The chart below shows that both markets were the only ones where revenue rose quarter-on-quarter and year-on-year. Yet, there’s another interesting segment: ‘Rest of Asia Pacific’.
Revenue in APAC fell — both quarter-on-quarter and year-on-year — but, more tellingly, it continues to be a very minor income line on Apple’s impressive revenue sheets.
Apple’s position in APAC is worthy of attention because — even taking Greater China and Japan, which are accounted separately, out of the picture — the region accounts for more than 3 billion people, and yet it remains Apple’s lowest performer by some margin.
So why is Apple not making big money in Asia?
There are numerous reasons, but the fact that it has a very limited physical retail footprint in the region — New Zealand, Australia and Singapore are among the handful of countries with Apple Stores — is indicative that the region simply isn’t a priority.

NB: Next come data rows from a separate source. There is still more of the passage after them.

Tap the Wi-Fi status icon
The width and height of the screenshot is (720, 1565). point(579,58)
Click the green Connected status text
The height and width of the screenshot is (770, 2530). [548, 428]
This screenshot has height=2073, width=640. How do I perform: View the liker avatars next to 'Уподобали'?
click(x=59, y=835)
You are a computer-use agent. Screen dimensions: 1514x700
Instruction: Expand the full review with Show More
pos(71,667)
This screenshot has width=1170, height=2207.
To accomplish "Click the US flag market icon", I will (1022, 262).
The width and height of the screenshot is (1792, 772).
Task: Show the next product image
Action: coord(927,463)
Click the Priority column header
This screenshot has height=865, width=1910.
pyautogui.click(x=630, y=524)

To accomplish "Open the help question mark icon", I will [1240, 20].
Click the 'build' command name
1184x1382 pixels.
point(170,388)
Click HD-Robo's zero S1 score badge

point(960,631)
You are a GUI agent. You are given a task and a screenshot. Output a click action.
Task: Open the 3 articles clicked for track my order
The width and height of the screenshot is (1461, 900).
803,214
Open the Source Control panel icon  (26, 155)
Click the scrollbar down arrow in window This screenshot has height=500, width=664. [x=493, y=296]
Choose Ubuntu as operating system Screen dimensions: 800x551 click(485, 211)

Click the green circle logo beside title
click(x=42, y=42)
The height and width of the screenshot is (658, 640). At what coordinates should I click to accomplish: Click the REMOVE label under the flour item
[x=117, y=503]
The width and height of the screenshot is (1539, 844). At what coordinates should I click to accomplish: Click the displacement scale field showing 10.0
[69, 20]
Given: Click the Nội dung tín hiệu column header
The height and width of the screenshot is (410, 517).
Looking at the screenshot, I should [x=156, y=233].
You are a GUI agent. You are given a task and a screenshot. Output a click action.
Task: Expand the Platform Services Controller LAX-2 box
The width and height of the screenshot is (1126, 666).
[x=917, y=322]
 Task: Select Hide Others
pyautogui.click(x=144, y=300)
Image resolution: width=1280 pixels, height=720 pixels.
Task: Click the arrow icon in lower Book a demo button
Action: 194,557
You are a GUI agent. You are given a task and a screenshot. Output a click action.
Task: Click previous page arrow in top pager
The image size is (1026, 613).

Indeed, many places in Asia Pacific only got support for the iTunes Store in December 2012.
Apple’s approach to Asia — where products are sold via carriers, resellers and Apple’s online store — is almost certainly because Asia Pacific is a longer-tail market. The population, while vast, typically has a lower average salary, there is a lack of carrier subsidization in many countries and Apple’s own pricing is beyond many consumers.
In Thailand, for example, there are no subsidized plans and those wanting an iPhone 5S must stump up $770 (23,900 THB) while the iPhone 5C is priced from at $630 (19,900 THB) — it’s no surprise to see that shipments of more affordable Android phones dominate in Southeast Asia and other places.
In short, the economies of scale simply don’t add up and justify a retail expansion. Apple isn’t about to switch things up and go after tier-two countries where smartphone adoption is (growing but) still nascent, but there are signs of a gradual approach to raise visibility and sales in some potentially lucrative countries.
For instance, it is looking to drive sales of tablets and smartphones India’s smaller cities and towns via reseller model, while it is long-rumored to be considering retail stores in Indonesia, which has a population of some 240 million — but for now there are more significant targets to focus on.
The company is reportedly preparing to launch its first retail store in Brazil by March 2014. That would be a big deal, Quartz notes, because it would represent not only an increased presence in a market of 250 million Internet users, where smartphone adoption is exploding, but it would be the first Apple Store in Latin America.
Its efforts in Brazil clearly show Apple is expanding its global retail footprint, but lower profile markets in Asia-Pacific are not an immediate concern at this point. That will frustrate some Apple fans, but given that the company is still building its presence in many markets — it plans to double its outlets in China — it makes sense to focus on the fat of the land first.
Of course, with a new retail chief incoming, the global plan might change, but for now Asia will remain a region where Apple’s business under-performs vis-à-vis the total population.